The next idea is to try to push this idea of killer sandwiches further. If I could express the same commutator $ab-ba$ as the commutator of some other two elements, then those elements would also kill it in a sandwich. Here the $1+b$ idea surfaced. The commutator of $a$ and $1+b$ is the same as that of $a$ and $b$, because $1$ commutes with $a$. Unfortunately, we don't have a unity element $1$ in our ring. But we do have some other things that commute with $a$ and therefore might be used instead of $1$ here. The simplest of these is $a$ itself. So the commutator of $a$ and $b$ is also the commutator of $a$ and $a+b$ and is therefore killed when sandwiched by $a$ and $a+b$.

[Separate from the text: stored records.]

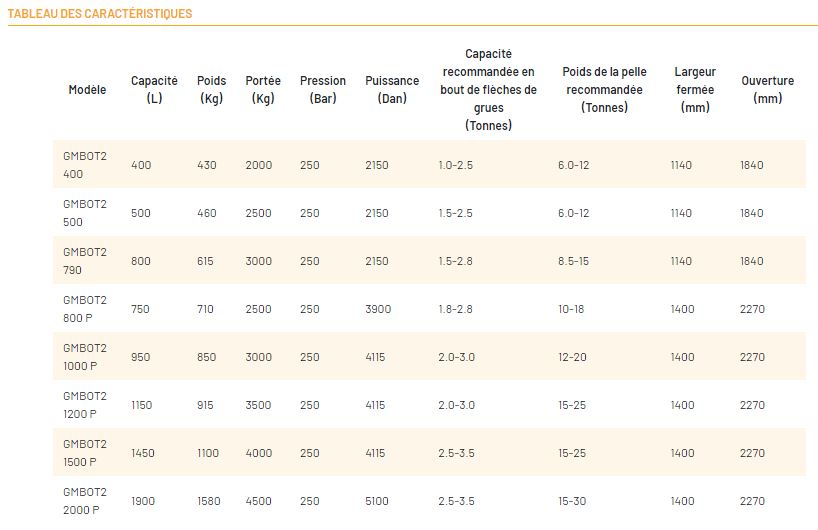Select the GMBOT2 1500 P model cell
This screenshot has height=530, width=818.
pyautogui.click(x=84, y=453)
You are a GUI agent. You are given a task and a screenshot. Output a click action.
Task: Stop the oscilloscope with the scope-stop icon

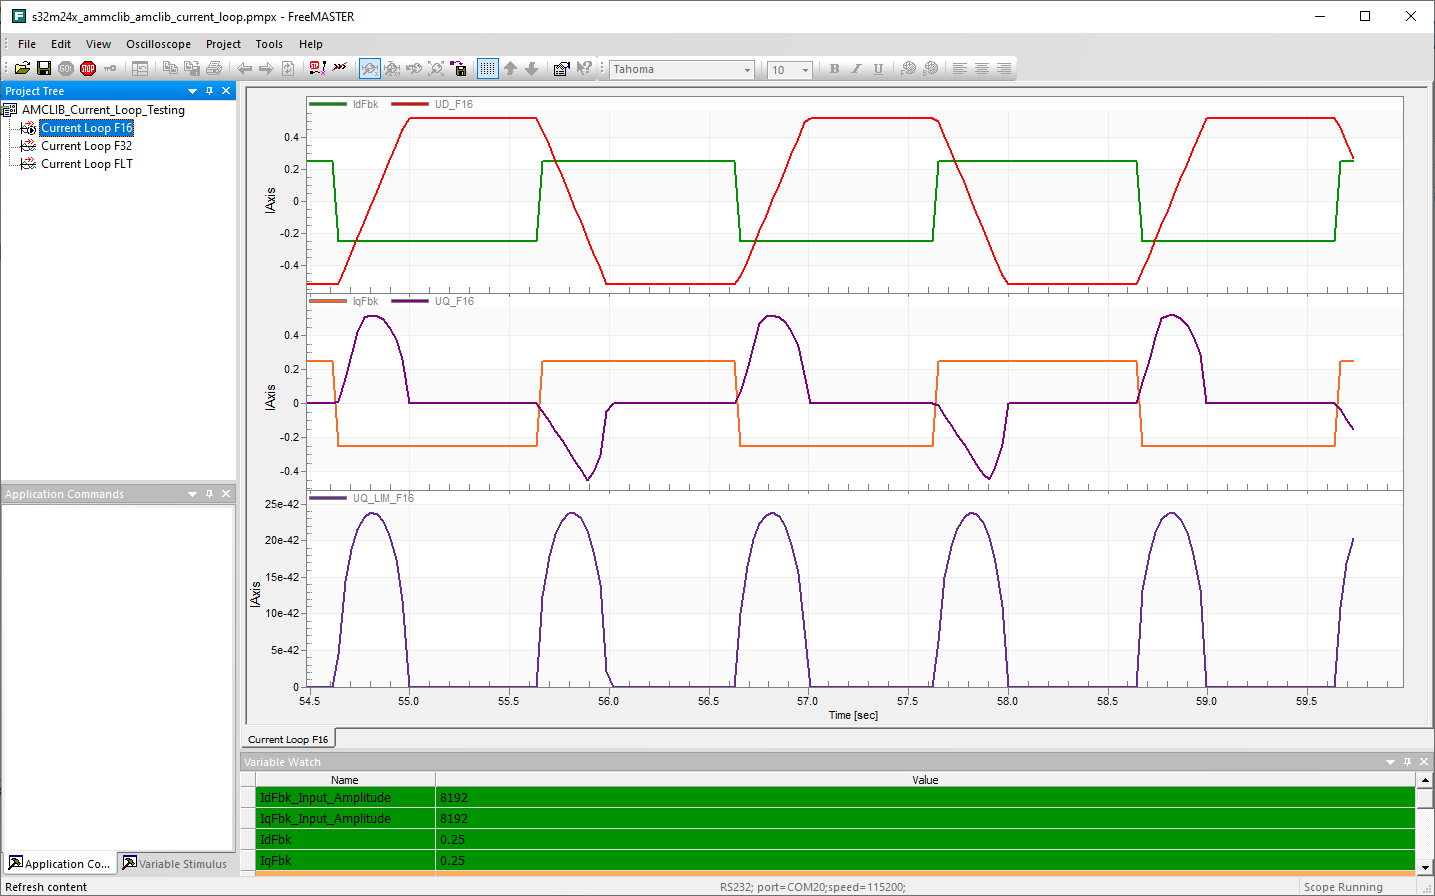click(x=391, y=68)
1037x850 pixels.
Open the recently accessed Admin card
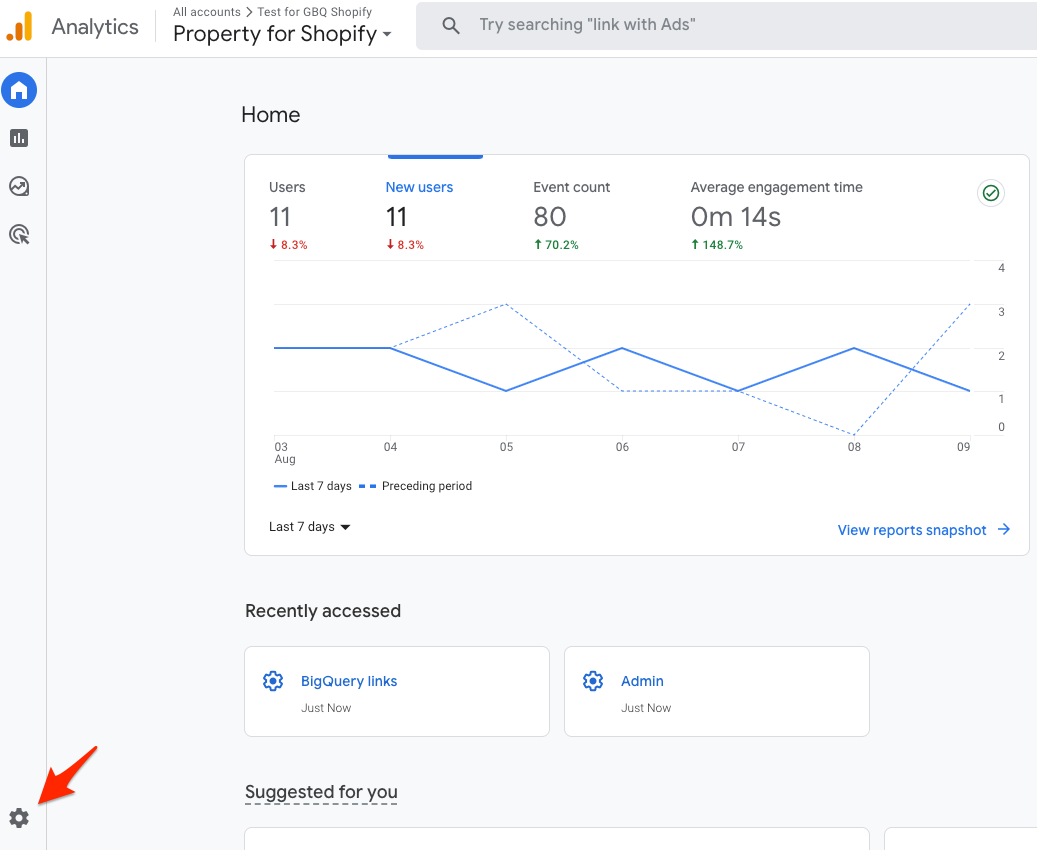pyautogui.click(x=716, y=691)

But if you write down the two equations saying that $ab-ba$ is killed when sandwiched by $a,b$ and also when sandwiched by $a$ and $a+b$, and if you subtract the first of these equations from the second, you get that $ab-ba$ is killed when sandwiched by $a$ and $a$. Symmetrically or similarly, it's also killed when sandwiched by $b$ and $b$.
These results combine to say that $ab-ba$ is killed when sandwiched by any two (non-commutative) polynomials in $a$ and $b$ as long as these have no constant terms. In particular, it is killed when sandwiched by itself and itself. That means its cube is zero. But we're given that there are no non-zero nilpotents in our ring, so the commutator itself has to be zero.
I hope that, at least by using more words and fewer complicated equations, I've given an idea how a more-or-less reasonable human being might arrive at this proof.